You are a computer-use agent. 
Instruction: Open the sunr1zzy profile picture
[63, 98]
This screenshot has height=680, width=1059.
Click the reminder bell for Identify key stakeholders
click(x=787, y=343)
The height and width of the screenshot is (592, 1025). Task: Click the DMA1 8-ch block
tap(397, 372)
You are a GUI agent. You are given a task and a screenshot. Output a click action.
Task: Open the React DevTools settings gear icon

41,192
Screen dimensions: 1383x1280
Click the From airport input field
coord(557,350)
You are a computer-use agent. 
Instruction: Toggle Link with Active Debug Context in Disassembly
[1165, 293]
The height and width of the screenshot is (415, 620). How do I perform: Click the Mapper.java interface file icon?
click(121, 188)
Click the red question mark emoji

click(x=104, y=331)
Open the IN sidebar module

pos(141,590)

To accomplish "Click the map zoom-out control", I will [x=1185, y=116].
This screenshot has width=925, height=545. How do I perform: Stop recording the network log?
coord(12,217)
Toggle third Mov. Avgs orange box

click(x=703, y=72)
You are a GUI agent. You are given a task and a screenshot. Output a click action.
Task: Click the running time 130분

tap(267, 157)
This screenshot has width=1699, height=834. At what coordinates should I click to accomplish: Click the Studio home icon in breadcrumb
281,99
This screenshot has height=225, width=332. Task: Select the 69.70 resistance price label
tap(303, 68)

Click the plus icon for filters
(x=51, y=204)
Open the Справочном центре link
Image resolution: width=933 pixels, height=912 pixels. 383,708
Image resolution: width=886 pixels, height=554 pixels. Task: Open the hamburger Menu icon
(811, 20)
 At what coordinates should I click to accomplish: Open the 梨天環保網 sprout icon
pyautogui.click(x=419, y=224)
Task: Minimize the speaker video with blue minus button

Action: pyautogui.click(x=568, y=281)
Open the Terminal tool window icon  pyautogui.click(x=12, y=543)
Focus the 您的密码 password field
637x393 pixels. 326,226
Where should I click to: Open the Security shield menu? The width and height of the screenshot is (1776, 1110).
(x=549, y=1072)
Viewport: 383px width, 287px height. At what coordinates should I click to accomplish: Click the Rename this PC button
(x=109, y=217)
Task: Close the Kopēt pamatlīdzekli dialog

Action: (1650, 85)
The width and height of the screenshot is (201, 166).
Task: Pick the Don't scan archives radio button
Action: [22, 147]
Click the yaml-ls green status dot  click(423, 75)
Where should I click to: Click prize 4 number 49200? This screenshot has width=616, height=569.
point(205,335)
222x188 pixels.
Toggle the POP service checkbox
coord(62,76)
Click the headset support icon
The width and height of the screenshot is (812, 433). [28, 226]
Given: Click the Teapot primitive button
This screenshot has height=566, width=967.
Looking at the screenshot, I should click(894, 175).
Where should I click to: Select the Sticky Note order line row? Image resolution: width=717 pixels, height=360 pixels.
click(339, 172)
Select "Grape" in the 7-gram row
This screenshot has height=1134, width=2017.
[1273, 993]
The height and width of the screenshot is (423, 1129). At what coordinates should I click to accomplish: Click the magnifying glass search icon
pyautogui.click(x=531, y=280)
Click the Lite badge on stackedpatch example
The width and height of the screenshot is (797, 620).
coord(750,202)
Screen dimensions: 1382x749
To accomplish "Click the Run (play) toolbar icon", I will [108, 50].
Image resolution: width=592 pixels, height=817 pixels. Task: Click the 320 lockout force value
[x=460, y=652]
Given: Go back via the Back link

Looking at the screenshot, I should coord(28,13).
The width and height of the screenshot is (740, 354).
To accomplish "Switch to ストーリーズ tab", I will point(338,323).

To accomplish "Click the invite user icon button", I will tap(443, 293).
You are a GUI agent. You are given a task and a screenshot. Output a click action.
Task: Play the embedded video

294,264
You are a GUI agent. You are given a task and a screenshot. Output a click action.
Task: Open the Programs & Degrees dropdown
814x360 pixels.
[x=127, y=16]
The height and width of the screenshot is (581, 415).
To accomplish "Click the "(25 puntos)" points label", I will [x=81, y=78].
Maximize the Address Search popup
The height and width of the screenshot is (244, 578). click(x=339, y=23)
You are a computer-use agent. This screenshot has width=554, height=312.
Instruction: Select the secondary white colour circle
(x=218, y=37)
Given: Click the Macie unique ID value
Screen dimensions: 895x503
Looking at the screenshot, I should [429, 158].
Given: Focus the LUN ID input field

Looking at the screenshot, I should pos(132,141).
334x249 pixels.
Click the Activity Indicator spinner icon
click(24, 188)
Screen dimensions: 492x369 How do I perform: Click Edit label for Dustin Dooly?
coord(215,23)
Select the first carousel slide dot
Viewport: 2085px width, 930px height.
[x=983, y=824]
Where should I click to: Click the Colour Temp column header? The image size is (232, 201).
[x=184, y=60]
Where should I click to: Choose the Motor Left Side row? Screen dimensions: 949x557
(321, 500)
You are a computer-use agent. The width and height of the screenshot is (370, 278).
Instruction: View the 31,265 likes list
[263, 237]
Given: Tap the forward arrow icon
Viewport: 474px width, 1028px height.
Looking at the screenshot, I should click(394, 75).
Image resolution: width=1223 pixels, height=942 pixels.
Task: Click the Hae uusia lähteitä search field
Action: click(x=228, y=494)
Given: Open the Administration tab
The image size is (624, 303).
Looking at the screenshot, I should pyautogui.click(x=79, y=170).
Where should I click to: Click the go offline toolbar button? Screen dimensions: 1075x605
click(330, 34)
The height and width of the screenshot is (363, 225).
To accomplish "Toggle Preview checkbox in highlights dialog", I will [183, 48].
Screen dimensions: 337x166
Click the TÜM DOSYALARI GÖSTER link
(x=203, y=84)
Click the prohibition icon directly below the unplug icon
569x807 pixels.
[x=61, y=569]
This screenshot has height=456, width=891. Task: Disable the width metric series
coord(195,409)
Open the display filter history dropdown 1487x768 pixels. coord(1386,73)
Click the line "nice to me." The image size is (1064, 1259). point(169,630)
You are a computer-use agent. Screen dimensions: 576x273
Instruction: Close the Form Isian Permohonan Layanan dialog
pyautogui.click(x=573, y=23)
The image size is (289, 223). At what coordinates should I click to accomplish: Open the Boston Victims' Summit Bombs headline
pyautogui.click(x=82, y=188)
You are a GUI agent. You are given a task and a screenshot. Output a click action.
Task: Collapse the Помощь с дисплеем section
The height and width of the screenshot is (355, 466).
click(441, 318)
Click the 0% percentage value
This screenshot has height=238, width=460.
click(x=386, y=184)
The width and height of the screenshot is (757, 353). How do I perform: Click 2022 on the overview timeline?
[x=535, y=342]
-=-=-
→ Work instructions
Copy all of the records above word for word, keeping every line in its original order.

→ Exercise answer
You are a computer-use agent. 
Instruction: Open the sunr1zzy profile picture
[63, 98]
This screenshot has height=680, width=1059.
Click the reminder bell for Identify key stakeholders
click(x=787, y=343)
The height and width of the screenshot is (592, 1025). Task: Click the DMA1 8-ch block
tap(397, 372)
You are a GUI agent. You are given a task and a screenshot. Output a click action.
Task: Open the React DevTools settings gear icon

41,192
Screen dimensions: 1383x1280
Click the From airport input field
coord(557,350)
You are a computer-use agent. 
Instruction: Toggle Link with Active Debug Context in Disassembly
[1165, 293]
The height and width of the screenshot is (415, 620). How do I perform: Click the Mapper.java interface file icon?
click(121, 188)
Click the red question mark emoji

click(x=104, y=331)
Open the IN sidebar module

pos(141,590)

To accomplish "Click the map zoom-out control", I will [x=1185, y=116].
This screenshot has width=925, height=545. How do I perform: Stop recording the network log?
coord(12,217)
Toggle third Mov. Avgs orange box

click(x=703, y=72)
You are a GUI agent. You are given a task and a screenshot. Output a click action.
Task: Click the running time 130분

tap(267, 157)
This screenshot has width=1699, height=834. At what coordinates should I click to accomplish: Click the Studio home icon in breadcrumb
281,99
This screenshot has height=225, width=332. Task: Select the 69.70 resistance price label
tap(303, 68)

Click the plus icon for filters
(x=51, y=204)
Open the Справочном центре link
Image resolution: width=933 pixels, height=912 pixels. 383,708
Image resolution: width=886 pixels, height=554 pixels. Task: Open the hamburger Menu icon
(811, 20)
 At what coordinates should I click to accomplish: Open the 梨天環保網 sprout icon
pyautogui.click(x=419, y=224)
Task: Minimize the speaker video with blue minus button

Action: pyautogui.click(x=568, y=281)
Open the Terminal tool window icon  pyautogui.click(x=12, y=543)
Focus the 您的密码 password field
637x393 pixels. 326,226
Where should I click to: Open the Security shield menu? The width and height of the screenshot is (1776, 1110).
(x=549, y=1072)
Viewport: 383px width, 287px height. At what coordinates should I click to accomplish: Click the Rename this PC button
(x=109, y=217)
Task: Close the Kopēt pamatlīdzekli dialog

Action: (1650, 85)
The width and height of the screenshot is (201, 166).
Task: Pick the Don't scan archives radio button
Action: [22, 147]
Click the yaml-ls green status dot  click(423, 75)
Where should I click to: Click prize 4 number 49200? This screenshot has width=616, height=569.
point(205,335)
222x188 pixels.
Toggle the POP service checkbox
coord(62,76)
Click the headset support icon
The width and height of the screenshot is (812, 433). [28, 226]
Given: Click the Teapot primitive button
This screenshot has height=566, width=967.
Looking at the screenshot, I should click(894, 175).
Where should I click to: Select the Sticky Note order line row? Image resolution: width=717 pixels, height=360 pixels.
click(339, 172)
Select "Grape" in the 7-gram row
This screenshot has height=1134, width=2017.
[1273, 993]
The height and width of the screenshot is (423, 1129). At what coordinates should I click to accomplish: Click the magnifying glass search icon
pyautogui.click(x=531, y=280)
Click the Lite badge on stackedpatch example
The width and height of the screenshot is (797, 620).
coord(750,202)
Screen dimensions: 1382x749
To accomplish "Click the Run (play) toolbar icon", I will [108, 50].
Image resolution: width=592 pixels, height=817 pixels. Task: Click the 320 lockout force value
[x=460, y=652]
Given: Go back via the Back link

Looking at the screenshot, I should coord(28,13).
The width and height of the screenshot is (740, 354).
To accomplish "Switch to ストーリーズ tab", I will point(338,323).

To accomplish "Click the invite user icon button", I will tap(443, 293).
You are a GUI agent. You are given a task and a screenshot. Output a click action.
Task: Play the embedded video

294,264
You are a GUI agent. You are given a task and a screenshot. Output a click action.
Task: Open the Programs & Degrees dropdown
814x360 pixels.
[x=127, y=16]
The height and width of the screenshot is (581, 415).
To accomplish "Click the "(25 puntos)" points label", I will [x=81, y=78].
Maximize the Address Search popup
The height and width of the screenshot is (244, 578). click(x=339, y=23)
You are a computer-use agent. This screenshot has width=554, height=312.
Instruction: Select the secondary white colour circle
(x=218, y=37)
Given: Click the Macie unique ID value
Screen dimensions: 895x503
Looking at the screenshot, I should [429, 158].
Given: Focus the LUN ID input field

Looking at the screenshot, I should pos(132,141).
334x249 pixels.
Click the Activity Indicator spinner icon
click(24, 188)
Screen dimensions: 492x369 How do I perform: Click Edit label for Dustin Dooly?
coord(215,23)
Select the first carousel slide dot
Viewport: 2085px width, 930px height.
[x=983, y=824]
Where should I click to: Click the Colour Temp column header? The image size is (232, 201).
[x=184, y=60]
Where should I click to: Choose the Motor Left Side row? Screen dimensions: 949x557
(321, 500)
You are a computer-use agent. The width and height of the screenshot is (370, 278).
Instruction: View the 31,265 likes list
[263, 237]
Given: Tap the forward arrow icon
Viewport: 474px width, 1028px height.
Looking at the screenshot, I should click(394, 75).
Image resolution: width=1223 pixels, height=942 pixels.
Task: Click the Hae uusia lähteitä search field
Action: click(x=228, y=494)
Given: Open the Administration tab
The image size is (624, 303).
Looking at the screenshot, I should pyautogui.click(x=79, y=170).
Where should I click to: Click the go offline toolbar button? Screen dimensions: 1075x605
click(330, 34)
The height and width of the screenshot is (363, 225).
To accomplish "Toggle Preview checkbox in highlights dialog", I will [183, 48].
Screen dimensions: 337x166
Click the TÜM DOSYALARI GÖSTER link
(x=203, y=84)
Click the prohibition icon directly below the unplug icon
569x807 pixels.
[x=61, y=569]
This screenshot has height=456, width=891. Task: Disable the width metric series
coord(195,409)
Open the display filter history dropdown 1487x768 pixels. coord(1386,73)
Click the line "nice to me." The image size is (1064, 1259). point(169,630)
You are a computer-use agent. Screen dimensions: 576x273
Instruction: Close the Form Isian Permohonan Layanan dialog
pyautogui.click(x=573, y=23)
The image size is (289, 223). At what coordinates should I click to accomplish: Open the Boston Victims' Summit Bombs headline
pyautogui.click(x=82, y=188)
You are a GUI agent. You are given a task and a screenshot. Output a click action.
Task: Collapse the Помощь с дисплеем section
The height and width of the screenshot is (355, 466).
click(441, 318)
Click the 0% percentage value
This screenshot has height=238, width=460.
click(x=386, y=184)
The width and height of the screenshot is (757, 353). How do I perform: Click 2022 on the overview timeline?
[x=535, y=342]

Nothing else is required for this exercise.